- [Goal of the exercise]: Copy the lines of the records from the one holding "Browse Countries (207, 35)" through the one holding "[Site Logo] (102, 84)", inclusive, without changing anything.

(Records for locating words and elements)
════════════════

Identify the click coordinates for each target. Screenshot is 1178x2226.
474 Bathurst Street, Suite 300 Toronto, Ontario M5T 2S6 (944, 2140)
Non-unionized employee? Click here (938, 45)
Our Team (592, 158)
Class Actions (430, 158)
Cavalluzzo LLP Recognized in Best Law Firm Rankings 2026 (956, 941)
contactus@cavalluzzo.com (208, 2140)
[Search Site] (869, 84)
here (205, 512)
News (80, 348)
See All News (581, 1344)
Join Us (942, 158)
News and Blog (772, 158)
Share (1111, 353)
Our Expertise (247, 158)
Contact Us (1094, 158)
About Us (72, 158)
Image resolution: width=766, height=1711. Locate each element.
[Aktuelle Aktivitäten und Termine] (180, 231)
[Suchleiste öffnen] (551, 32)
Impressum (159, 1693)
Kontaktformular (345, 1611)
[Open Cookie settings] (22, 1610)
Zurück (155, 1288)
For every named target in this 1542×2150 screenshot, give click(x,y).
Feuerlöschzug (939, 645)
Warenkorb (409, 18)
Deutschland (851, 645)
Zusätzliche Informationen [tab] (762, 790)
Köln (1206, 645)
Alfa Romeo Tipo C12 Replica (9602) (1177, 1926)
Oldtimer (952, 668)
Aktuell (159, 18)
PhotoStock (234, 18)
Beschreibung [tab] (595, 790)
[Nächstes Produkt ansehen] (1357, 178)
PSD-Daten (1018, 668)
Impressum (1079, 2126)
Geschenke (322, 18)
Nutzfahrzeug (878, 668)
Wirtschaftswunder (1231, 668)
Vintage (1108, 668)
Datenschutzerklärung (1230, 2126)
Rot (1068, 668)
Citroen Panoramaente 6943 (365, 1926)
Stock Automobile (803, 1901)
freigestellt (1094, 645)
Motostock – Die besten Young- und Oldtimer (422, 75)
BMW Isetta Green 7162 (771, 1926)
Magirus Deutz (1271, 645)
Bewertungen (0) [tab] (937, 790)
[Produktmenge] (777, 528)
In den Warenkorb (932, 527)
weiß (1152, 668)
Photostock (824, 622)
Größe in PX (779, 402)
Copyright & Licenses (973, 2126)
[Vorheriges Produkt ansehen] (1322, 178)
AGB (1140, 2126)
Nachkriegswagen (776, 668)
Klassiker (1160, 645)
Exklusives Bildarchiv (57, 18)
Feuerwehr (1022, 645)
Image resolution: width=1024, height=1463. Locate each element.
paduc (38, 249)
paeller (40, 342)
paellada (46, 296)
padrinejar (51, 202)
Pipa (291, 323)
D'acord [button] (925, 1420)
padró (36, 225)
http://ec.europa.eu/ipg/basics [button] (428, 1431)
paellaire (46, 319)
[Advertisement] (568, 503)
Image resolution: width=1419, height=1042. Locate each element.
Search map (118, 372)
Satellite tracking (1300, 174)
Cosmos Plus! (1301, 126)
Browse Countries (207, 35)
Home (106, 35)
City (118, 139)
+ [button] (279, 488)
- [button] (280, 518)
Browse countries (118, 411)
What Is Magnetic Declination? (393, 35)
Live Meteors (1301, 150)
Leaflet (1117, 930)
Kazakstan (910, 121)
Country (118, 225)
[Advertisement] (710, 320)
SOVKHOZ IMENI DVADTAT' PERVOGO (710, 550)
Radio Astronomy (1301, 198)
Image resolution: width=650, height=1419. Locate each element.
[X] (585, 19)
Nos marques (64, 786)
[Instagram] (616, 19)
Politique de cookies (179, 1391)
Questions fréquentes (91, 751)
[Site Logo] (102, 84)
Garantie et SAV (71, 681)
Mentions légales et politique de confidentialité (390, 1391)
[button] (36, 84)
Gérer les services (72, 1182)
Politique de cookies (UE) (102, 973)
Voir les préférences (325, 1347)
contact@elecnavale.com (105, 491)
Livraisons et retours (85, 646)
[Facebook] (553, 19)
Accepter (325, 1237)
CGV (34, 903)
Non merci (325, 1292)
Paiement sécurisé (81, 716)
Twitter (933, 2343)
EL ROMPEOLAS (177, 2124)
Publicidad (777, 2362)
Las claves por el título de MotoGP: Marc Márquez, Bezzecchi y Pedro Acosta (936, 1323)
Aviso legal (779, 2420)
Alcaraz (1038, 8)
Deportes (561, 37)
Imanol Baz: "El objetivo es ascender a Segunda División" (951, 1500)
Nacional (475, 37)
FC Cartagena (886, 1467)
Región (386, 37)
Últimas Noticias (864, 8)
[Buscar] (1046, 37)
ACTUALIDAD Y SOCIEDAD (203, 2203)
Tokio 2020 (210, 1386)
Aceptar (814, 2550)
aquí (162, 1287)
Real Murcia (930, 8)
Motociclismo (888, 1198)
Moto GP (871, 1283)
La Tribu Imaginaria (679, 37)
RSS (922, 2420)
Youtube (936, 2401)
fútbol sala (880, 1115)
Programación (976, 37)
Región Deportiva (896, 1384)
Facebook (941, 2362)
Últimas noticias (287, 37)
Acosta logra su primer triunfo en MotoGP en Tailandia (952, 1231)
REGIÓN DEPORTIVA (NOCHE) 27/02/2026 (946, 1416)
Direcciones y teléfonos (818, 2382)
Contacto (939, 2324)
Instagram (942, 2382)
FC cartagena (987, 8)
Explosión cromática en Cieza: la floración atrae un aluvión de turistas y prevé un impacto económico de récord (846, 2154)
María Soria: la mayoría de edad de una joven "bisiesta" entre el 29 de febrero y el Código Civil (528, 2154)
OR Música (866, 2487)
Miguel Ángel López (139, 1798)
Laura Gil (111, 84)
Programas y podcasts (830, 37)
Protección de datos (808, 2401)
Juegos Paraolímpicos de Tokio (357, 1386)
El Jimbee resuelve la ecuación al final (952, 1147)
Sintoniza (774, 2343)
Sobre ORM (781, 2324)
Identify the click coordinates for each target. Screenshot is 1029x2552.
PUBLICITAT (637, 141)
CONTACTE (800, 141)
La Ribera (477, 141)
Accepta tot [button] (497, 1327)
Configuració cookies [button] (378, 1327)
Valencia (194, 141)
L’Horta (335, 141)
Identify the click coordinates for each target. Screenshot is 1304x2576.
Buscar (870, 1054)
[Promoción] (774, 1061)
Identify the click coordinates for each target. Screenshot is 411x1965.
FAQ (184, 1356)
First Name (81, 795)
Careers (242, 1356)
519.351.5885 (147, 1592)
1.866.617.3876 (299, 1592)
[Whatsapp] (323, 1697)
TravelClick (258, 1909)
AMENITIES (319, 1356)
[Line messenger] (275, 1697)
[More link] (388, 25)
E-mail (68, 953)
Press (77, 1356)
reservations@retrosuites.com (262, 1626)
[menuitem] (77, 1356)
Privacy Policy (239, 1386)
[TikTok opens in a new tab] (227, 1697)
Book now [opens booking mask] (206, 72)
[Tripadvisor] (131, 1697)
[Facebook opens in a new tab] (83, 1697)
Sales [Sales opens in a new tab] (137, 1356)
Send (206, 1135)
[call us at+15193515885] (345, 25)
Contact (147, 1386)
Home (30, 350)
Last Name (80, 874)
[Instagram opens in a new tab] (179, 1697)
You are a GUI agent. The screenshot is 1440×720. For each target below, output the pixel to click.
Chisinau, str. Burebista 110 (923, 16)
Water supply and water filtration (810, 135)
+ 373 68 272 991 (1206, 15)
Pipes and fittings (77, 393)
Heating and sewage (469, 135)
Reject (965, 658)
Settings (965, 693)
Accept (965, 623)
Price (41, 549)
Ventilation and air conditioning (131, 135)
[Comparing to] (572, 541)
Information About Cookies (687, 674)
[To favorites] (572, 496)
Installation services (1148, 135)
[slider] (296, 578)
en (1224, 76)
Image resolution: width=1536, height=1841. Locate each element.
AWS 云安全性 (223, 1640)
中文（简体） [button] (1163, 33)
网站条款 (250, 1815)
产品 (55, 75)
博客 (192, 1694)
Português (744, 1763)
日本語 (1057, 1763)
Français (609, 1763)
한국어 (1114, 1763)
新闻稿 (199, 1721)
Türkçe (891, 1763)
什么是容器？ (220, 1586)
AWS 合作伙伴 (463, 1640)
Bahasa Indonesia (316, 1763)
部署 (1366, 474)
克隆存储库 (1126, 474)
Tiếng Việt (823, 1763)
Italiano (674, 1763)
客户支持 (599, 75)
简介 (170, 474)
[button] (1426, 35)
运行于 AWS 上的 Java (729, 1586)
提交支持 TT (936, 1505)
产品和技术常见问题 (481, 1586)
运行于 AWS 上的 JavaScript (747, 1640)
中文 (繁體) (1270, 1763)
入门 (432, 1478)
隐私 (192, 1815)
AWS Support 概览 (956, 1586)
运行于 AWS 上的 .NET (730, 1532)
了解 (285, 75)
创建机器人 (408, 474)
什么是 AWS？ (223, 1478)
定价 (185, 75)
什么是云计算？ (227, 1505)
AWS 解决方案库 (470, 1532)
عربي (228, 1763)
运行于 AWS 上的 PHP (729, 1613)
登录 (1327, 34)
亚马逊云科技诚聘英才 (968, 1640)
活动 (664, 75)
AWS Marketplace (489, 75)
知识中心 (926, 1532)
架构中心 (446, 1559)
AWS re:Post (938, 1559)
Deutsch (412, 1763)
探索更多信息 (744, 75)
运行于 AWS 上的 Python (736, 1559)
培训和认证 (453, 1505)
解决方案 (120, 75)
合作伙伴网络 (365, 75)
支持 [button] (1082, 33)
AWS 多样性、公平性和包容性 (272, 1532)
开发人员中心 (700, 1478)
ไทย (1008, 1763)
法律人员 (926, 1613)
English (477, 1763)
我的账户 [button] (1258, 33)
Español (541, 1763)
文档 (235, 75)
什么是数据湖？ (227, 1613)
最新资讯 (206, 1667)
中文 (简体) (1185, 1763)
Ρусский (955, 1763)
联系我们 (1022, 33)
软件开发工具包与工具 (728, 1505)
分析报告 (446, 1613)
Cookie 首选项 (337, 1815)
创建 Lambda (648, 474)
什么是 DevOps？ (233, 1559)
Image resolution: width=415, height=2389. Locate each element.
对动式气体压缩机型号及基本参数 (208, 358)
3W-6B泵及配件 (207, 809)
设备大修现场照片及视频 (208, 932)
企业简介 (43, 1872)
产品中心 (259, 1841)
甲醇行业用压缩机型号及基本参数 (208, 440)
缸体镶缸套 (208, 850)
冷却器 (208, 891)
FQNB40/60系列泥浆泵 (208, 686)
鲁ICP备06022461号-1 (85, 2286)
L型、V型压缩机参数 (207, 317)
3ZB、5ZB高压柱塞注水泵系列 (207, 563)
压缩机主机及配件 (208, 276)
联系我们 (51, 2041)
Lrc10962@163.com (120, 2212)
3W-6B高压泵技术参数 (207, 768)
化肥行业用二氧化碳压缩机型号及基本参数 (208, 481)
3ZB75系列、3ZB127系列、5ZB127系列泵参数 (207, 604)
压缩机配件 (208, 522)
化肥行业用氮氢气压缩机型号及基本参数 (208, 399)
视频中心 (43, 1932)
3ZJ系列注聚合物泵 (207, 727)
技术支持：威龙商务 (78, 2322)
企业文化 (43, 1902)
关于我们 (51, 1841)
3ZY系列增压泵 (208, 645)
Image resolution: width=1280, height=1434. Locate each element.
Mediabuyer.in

════════════════

- [The result]:
Browse Countries (207, 35)
Home (106, 35)
City (118, 139)
+ [button] (279, 488)
- [button] (280, 518)
Browse countries (118, 411)
What Is Magnetic Declination? (393, 35)
Live Meteors (1301, 150)
Leaflet (1117, 930)
Kazakstan (910, 121)
Country (118, 225)
[Advertisement] (710, 320)
SOVKHOZ IMENI DVADTAT' PERVOGO (710, 550)
Radio Astronomy (1301, 198)
Image resolution: width=650, height=1419. Locate each element.
[X] (585, 19)
Nos marques (64, 786)
[Instagram] (616, 19)
Politique de cookies (179, 1391)
Questions fréquentes (91, 751)
[Site Logo] (102, 84)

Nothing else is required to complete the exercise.